Right now, the accounting is such that we're able to look through to what we think the economics are, and that'd be our position. And the stuff that's on the table right now I don't think it really changes our posture towards our various lines of business.
Mark Tucker - Group Chief Executive
Greig?
Greig Paterson - Analyst
Is there an outstanding question? Sorry, mine was just a point of clarity. If I'm not mistaken, on the US statutory results solvency regime, even if your do impair under this OTTI, don't you only smooth it over a number of years into the surplus number and, hence, it's quite a significant buffering effect. Am I correct in that understanding?
Clark Manning - CEO Jackson National Life
It depends on the characterization of the loss, whether the characterization of the loss is as credit or interest rate related. And if you take a credit impairment on a bond that you hold, my understanding of -- and, again, SAP 98 isn't anything but a proposal right now, so we're speculating about speculation. But the as is right now as I understand it, if it's credit impairment you'll mark it through your asset valuation reserve, which is typically counted as capital. You normally look at capital in the us on a regulatory basis; it's capital, surplus and asset valuation reserve.

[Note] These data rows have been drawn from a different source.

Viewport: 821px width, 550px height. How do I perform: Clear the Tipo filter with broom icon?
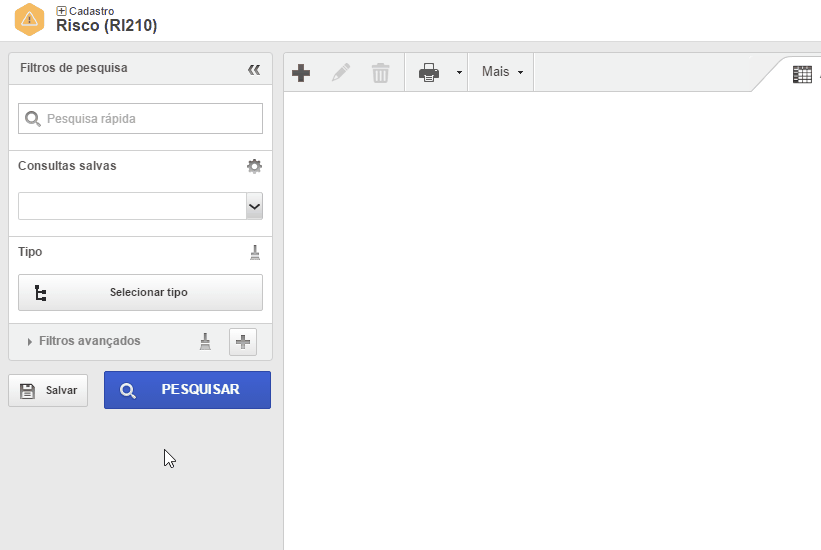coord(254,252)
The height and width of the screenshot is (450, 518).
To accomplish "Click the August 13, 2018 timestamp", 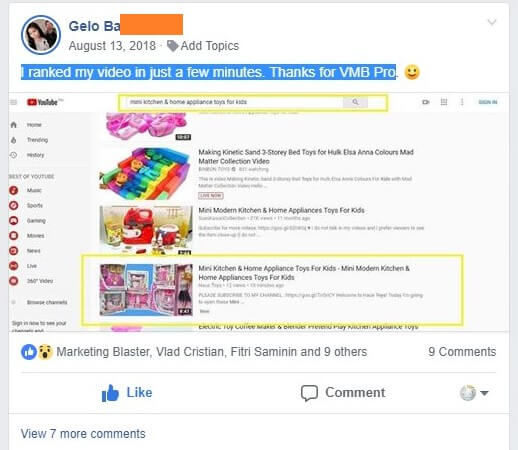I will [x=112, y=46].
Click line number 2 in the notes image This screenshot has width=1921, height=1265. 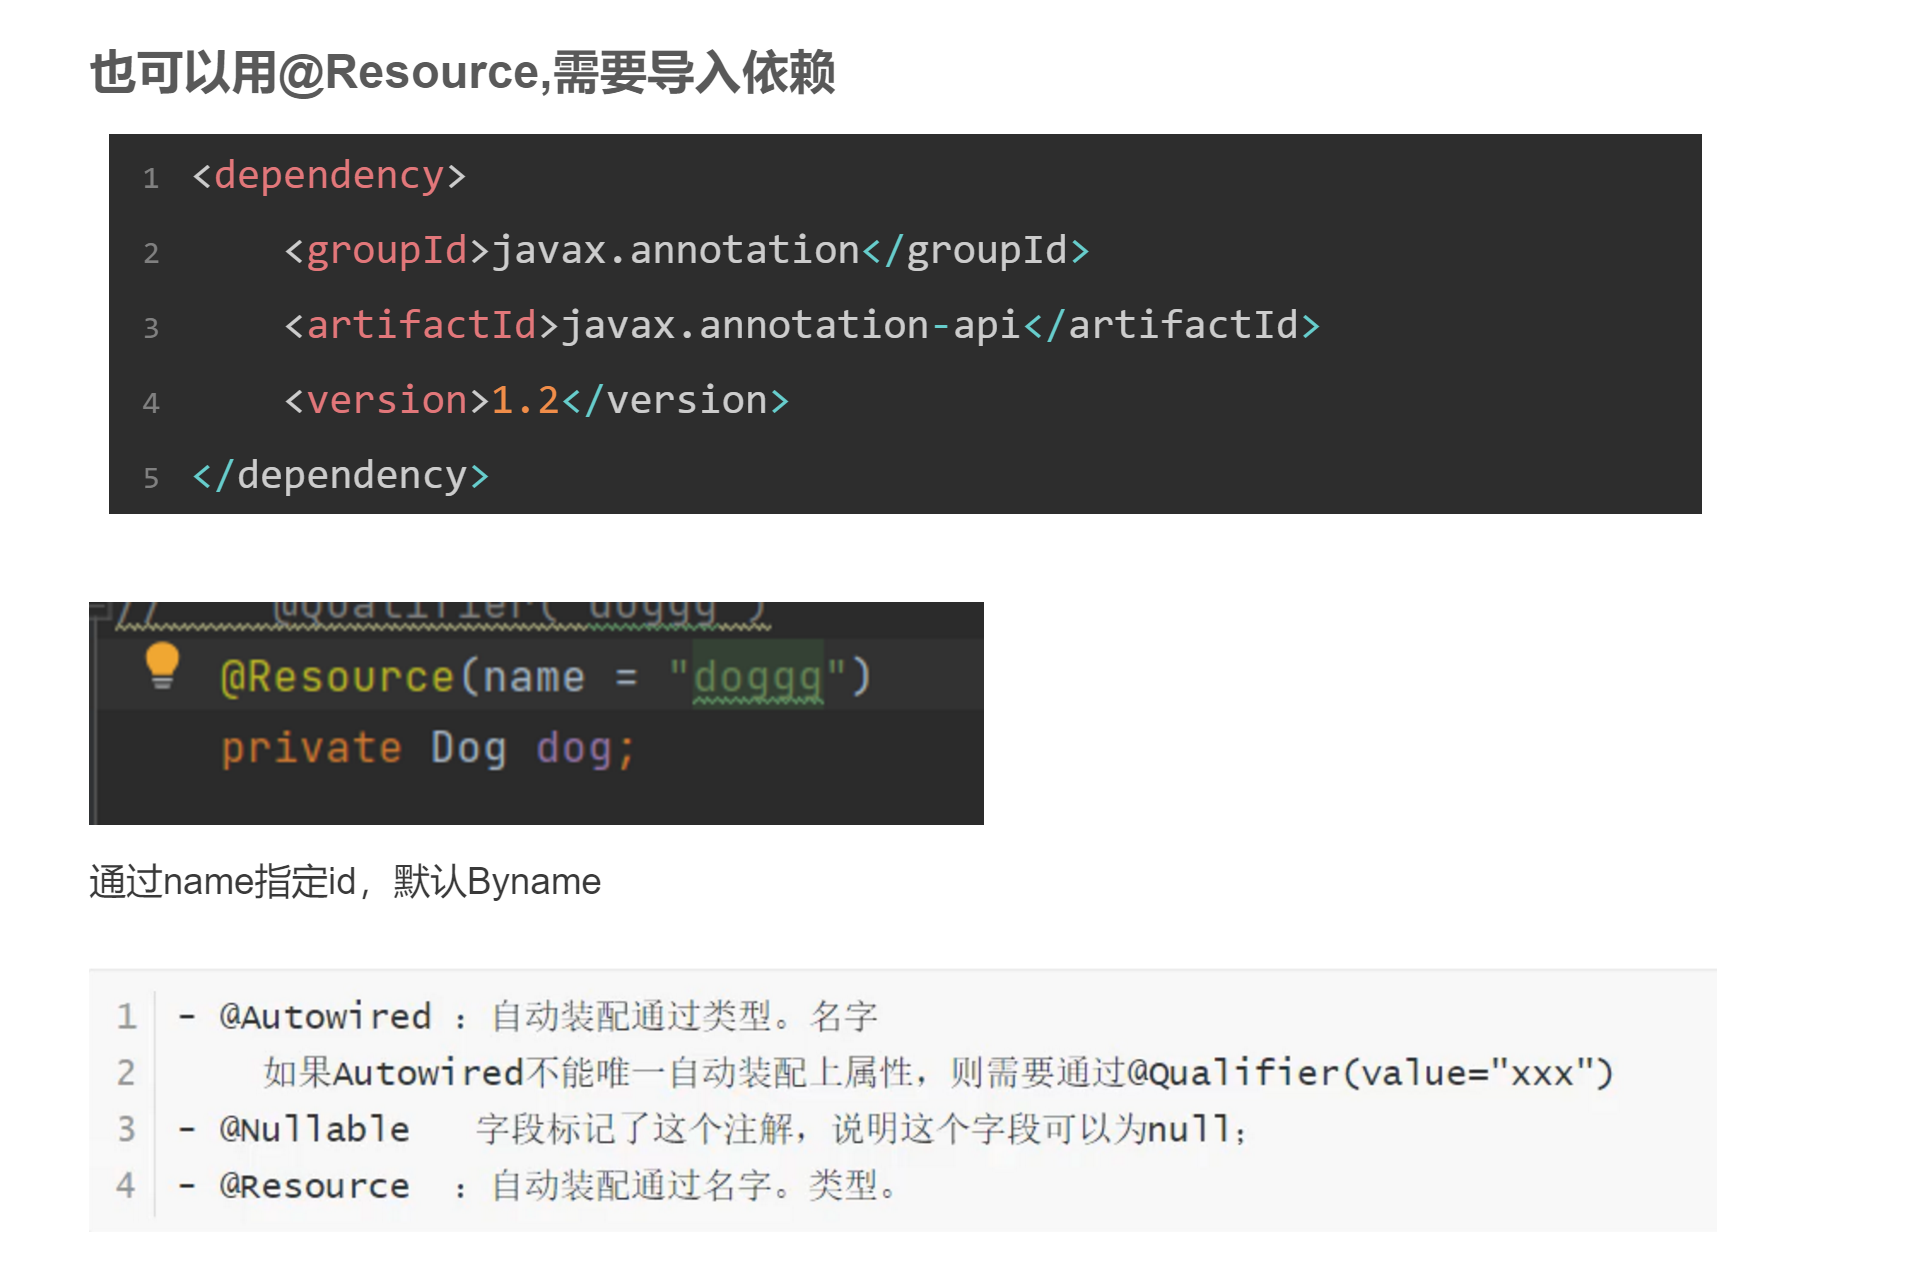coord(126,1073)
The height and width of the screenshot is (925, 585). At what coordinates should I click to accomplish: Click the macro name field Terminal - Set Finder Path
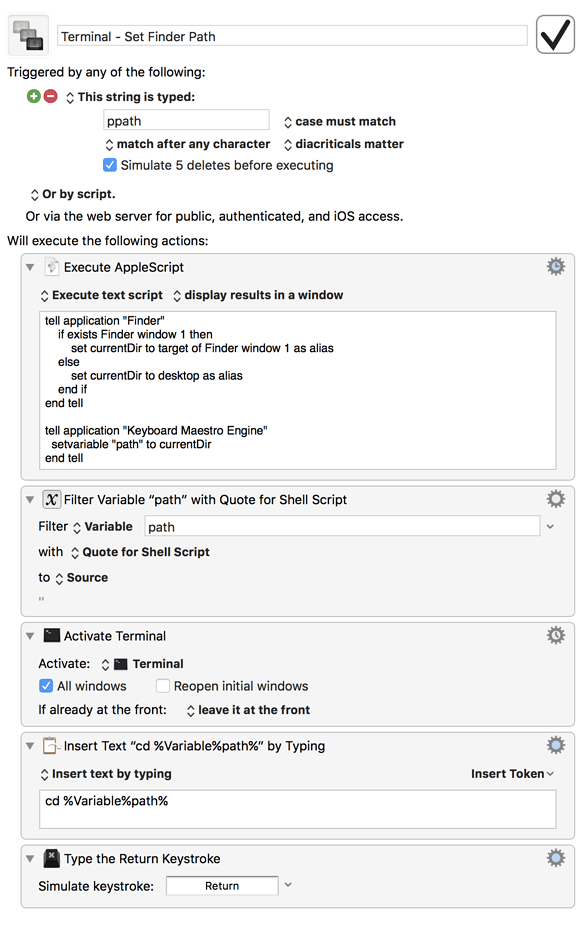[x=292, y=36]
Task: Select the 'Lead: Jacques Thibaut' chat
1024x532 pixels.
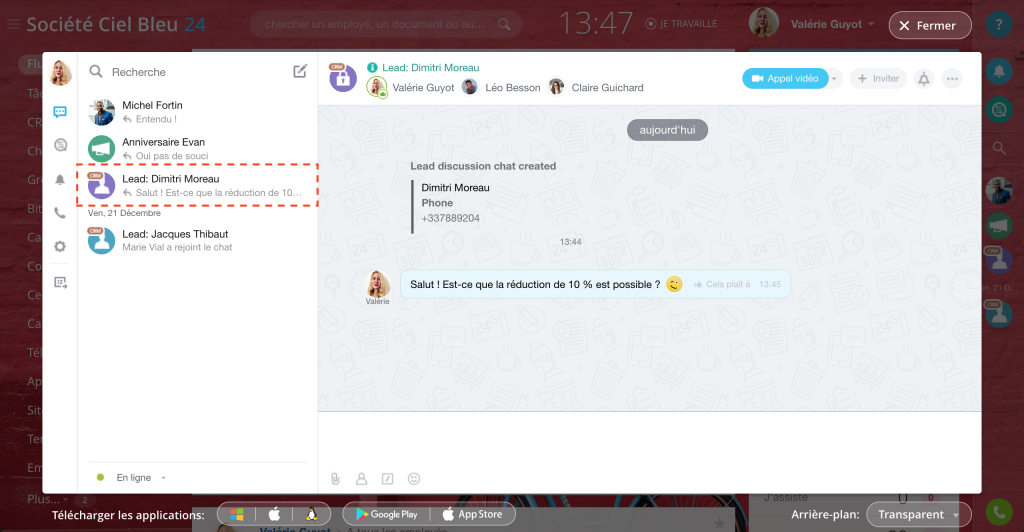Action: tap(197, 239)
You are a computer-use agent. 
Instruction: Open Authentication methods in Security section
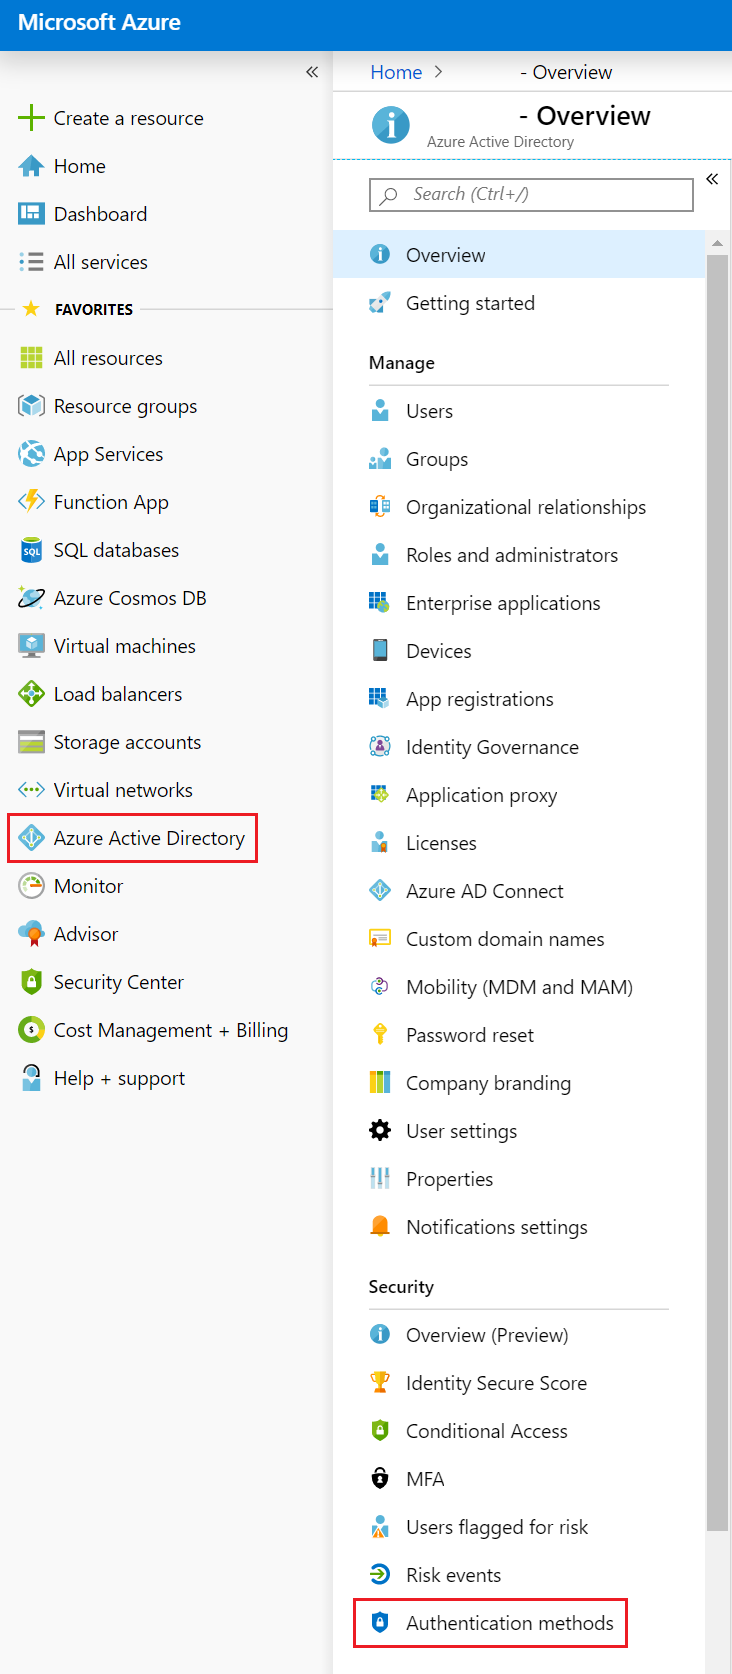[x=509, y=1623]
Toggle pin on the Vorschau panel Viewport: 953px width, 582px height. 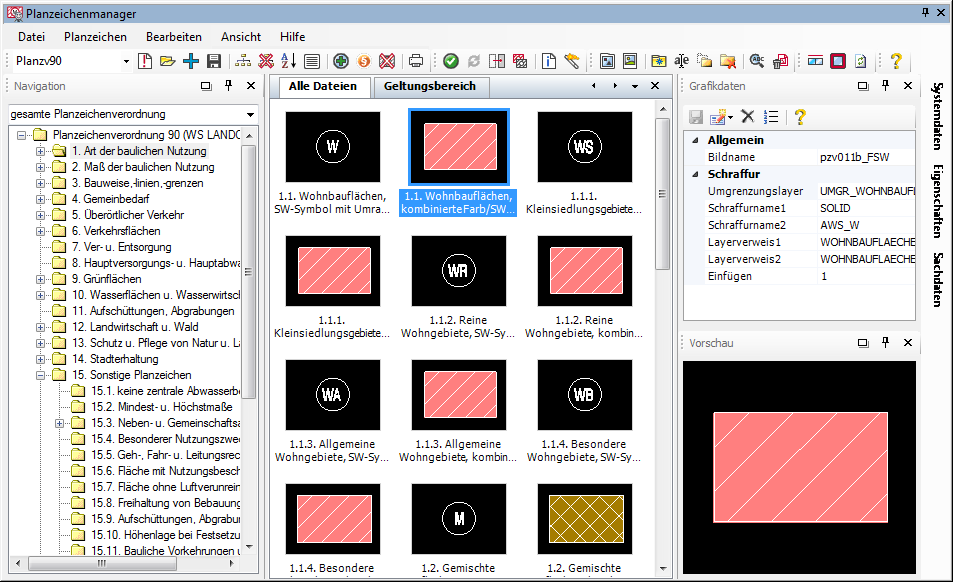(885, 343)
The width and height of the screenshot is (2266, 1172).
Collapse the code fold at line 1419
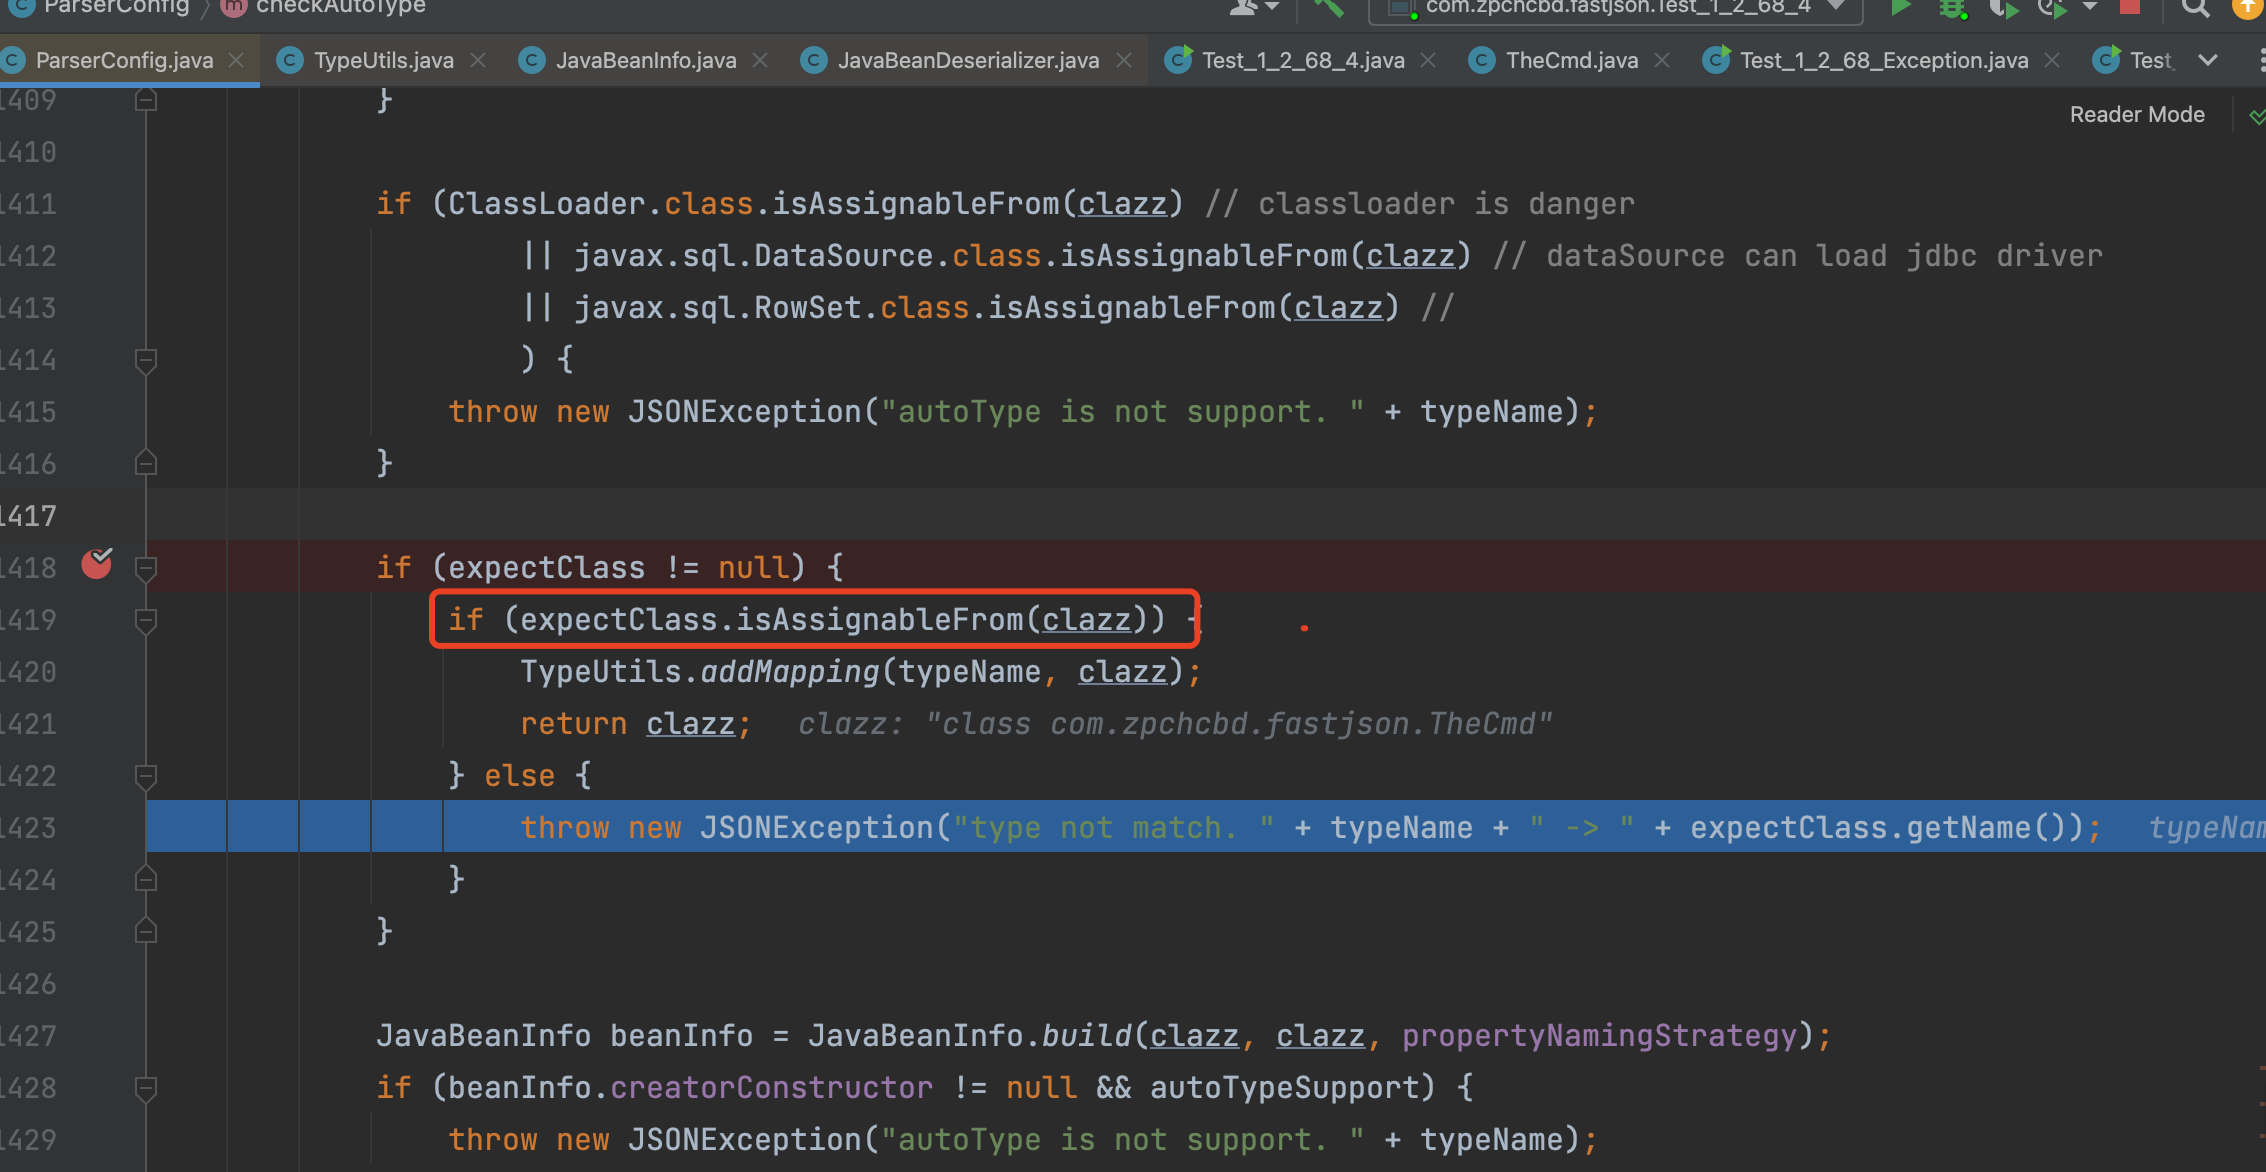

If you sell a bond, if it's not been downgraded more than two NAIC categories where that equals a -- would equal a notch, two notches from rating agency category like from A to BB. If it's gone down two notches at least, then it goes into AVR. And if it has not gone down two losses, it goes into IMR, interest maintenance reserve. Interest maintenance reserve is amortized over the remaining life of the security as if you had continued to hold it. AVR is a charge -- an AVR charge is a time-specific charge through that reserve.
Greig Paterson - Analyst
That should help me.
Mark Tucker - Group Chief Executive
You asked for that! Can I just have a final question?
Greig Paterson - Analyst
(inaudible question - microphone inaccessible).
Mark Tucker - Group Chief Executive
Bob wanted to give his Prudential anorak to Clark, so I think it was [all right]. And again, thank you for coming today. We appreciate your time and we'll see you soon.